L’album ne cherche jamais à saisir une infime parcelle de l’air du temps. C’est trop lui demander. Déconnecté du monde, dans une ridicule bulle autarcique (qui signale avant tout l’incapacité du groupe à écrire des textes outrepassant l’affirmation du moi), Stup Virus mise essentiellement sur le flow et les jeux de mots (mais au service de rien – l’absence de fond atteint ici des records). Et lorsqu’il se penche sur le passé (1993), c’est bien sûr pour commenter les origines de… Stupeflip (passionnant). Oubliant enfin de se rêver en « solution », Stupeflip verse dans le n’importe quoi (Le Trou noir, sorte de « surréalisme pour les nuls »). Quand tu ne sais pas quoi dire, et quand tu en as marre de parler de ta supposée importance au sein de la musique française, que te reste-t-il ? Le dadaïsme à deux balles.

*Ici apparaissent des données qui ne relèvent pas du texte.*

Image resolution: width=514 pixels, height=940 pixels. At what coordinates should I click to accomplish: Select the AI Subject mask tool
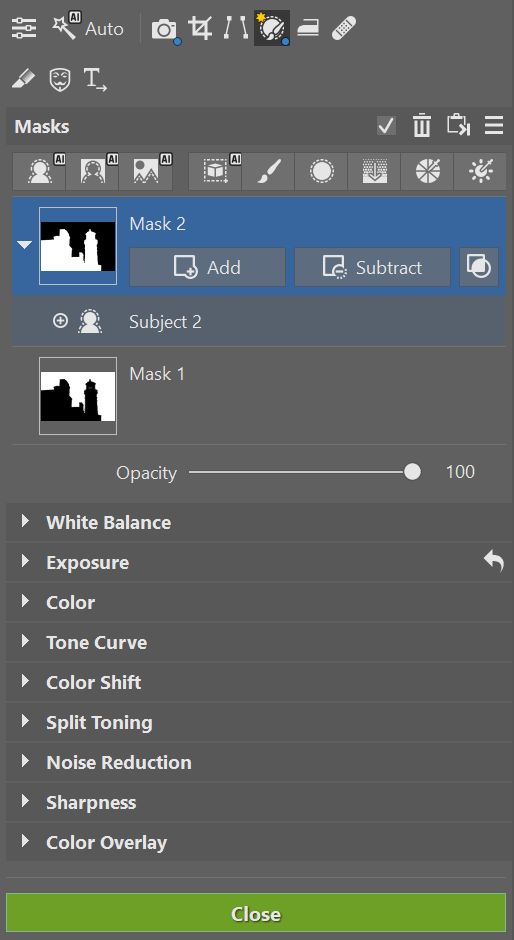38,172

On se plaint souvent que les groupes ou chanteurs français, actuellement, explicitent un peu trop l’état du monde ou bien, inversement, se réfugient dans la bluette protectrice. Stupeflip, lui, n’en est même pas au stade du questionnement : sa médiocrité d’écriture l’empêche de cogiter sur l’importance des mots et au positionnement en découlant ; à l’heure où, plus que jamais, la puissance du verbe devient primordiale, cruciale. Pathétique.